● About this exercise
Copy out, from the entries below, each line holding the string "Cookies".

● Entries provided
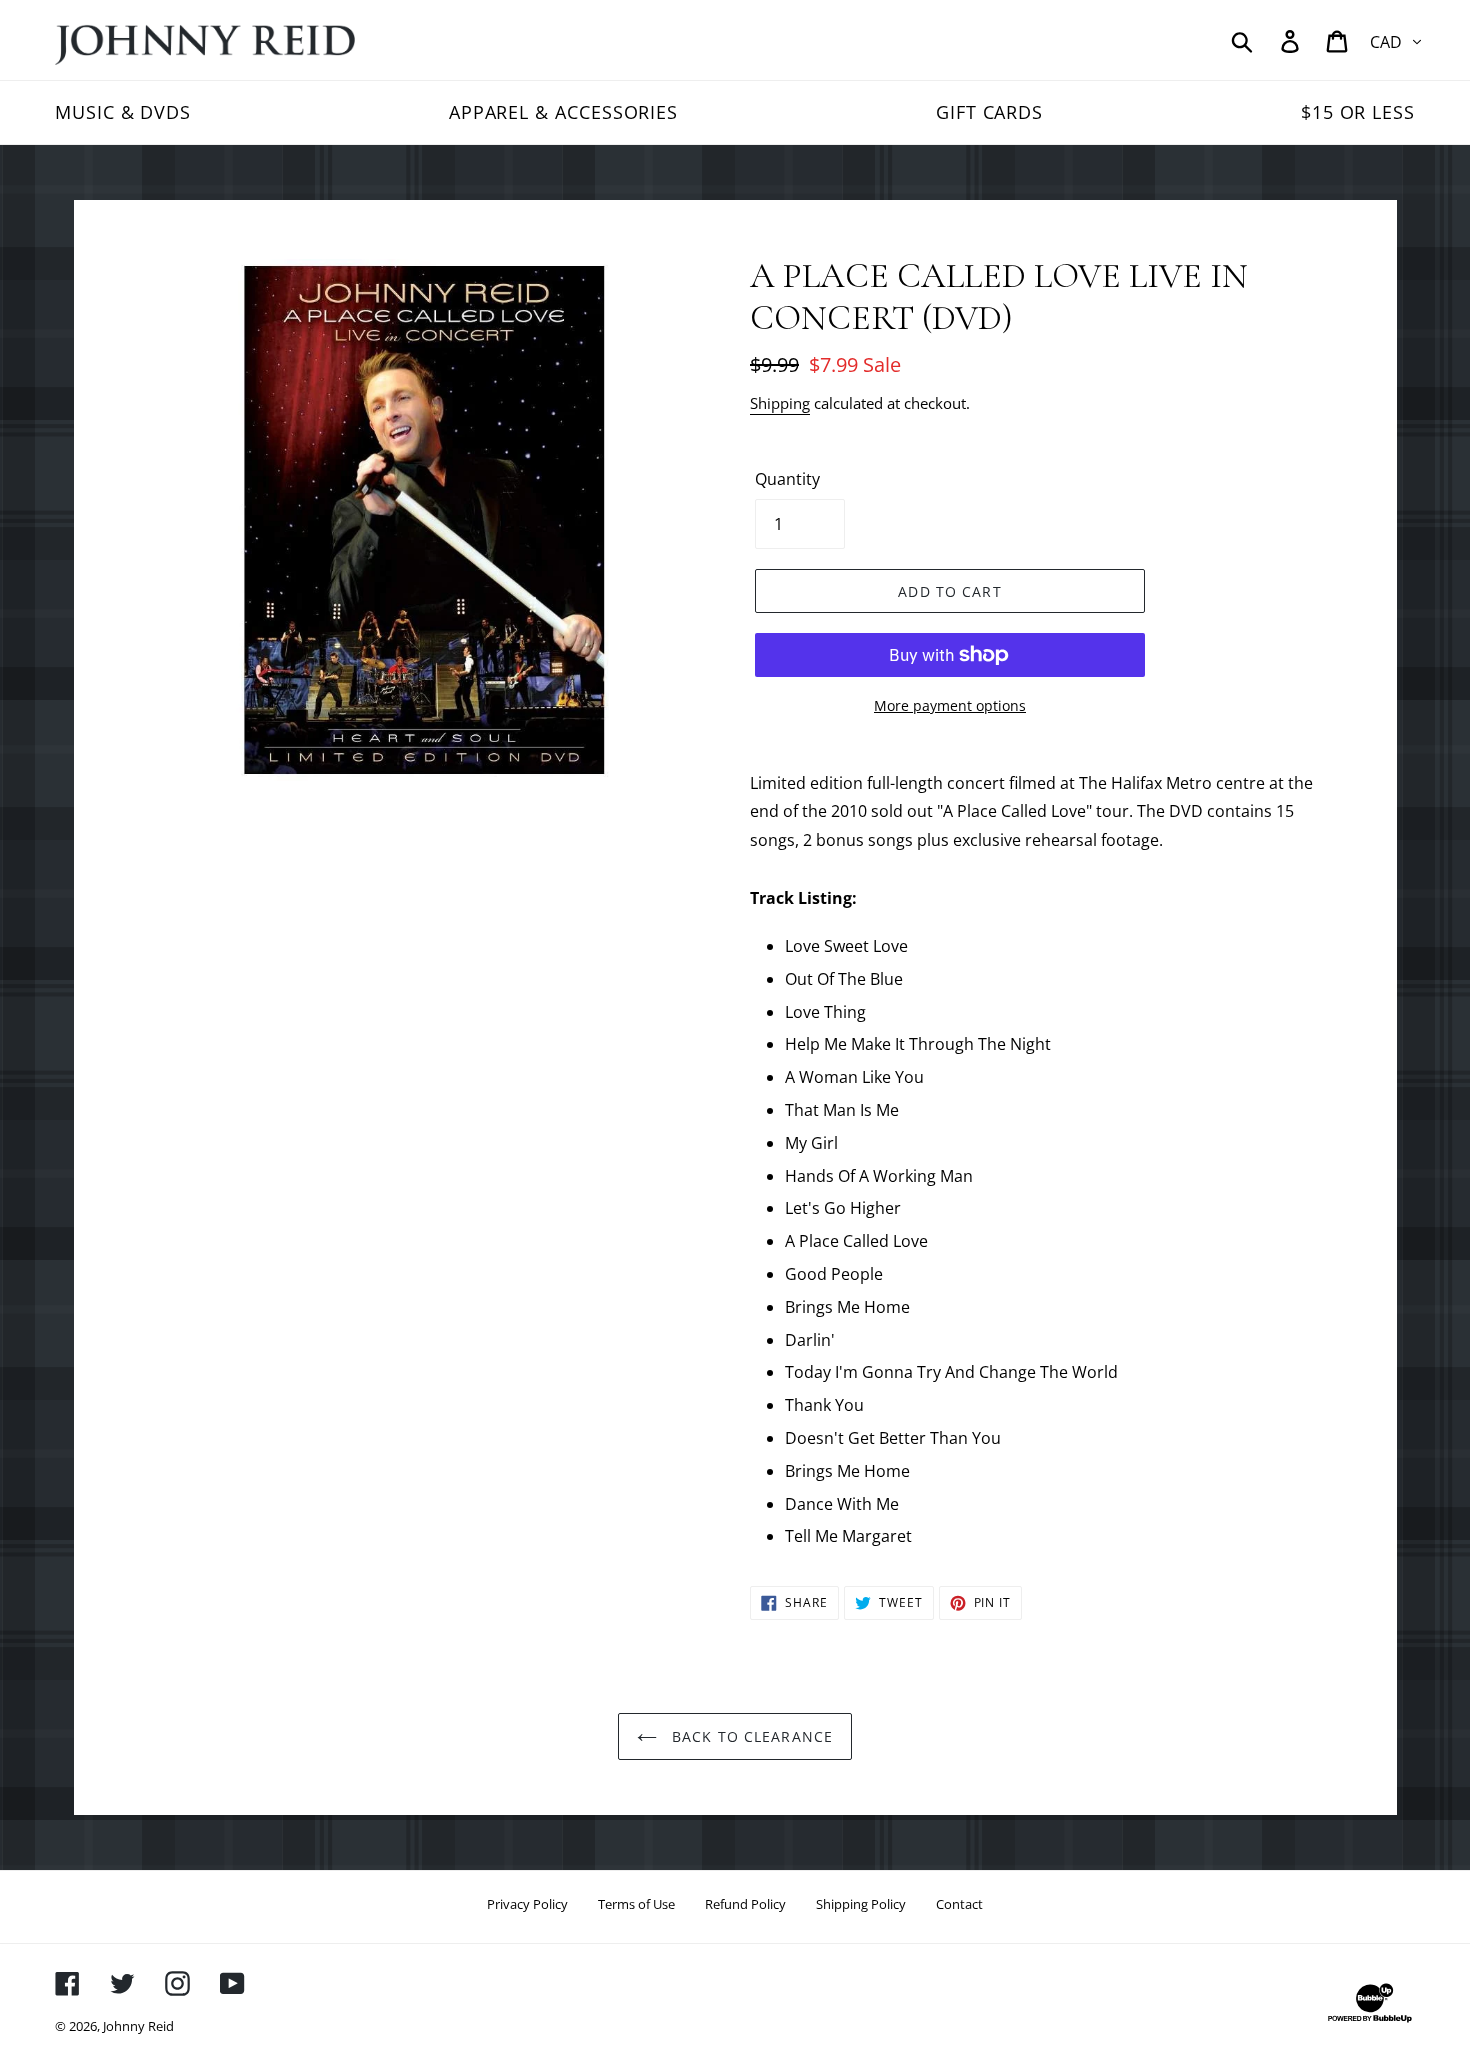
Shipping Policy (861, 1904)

---

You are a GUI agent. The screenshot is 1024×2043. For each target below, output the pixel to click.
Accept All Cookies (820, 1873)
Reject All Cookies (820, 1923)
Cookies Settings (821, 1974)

● Result
Accept All Cookies (820, 1873)
Reject All Cookies (820, 1923)
Cookies Settings (821, 1974)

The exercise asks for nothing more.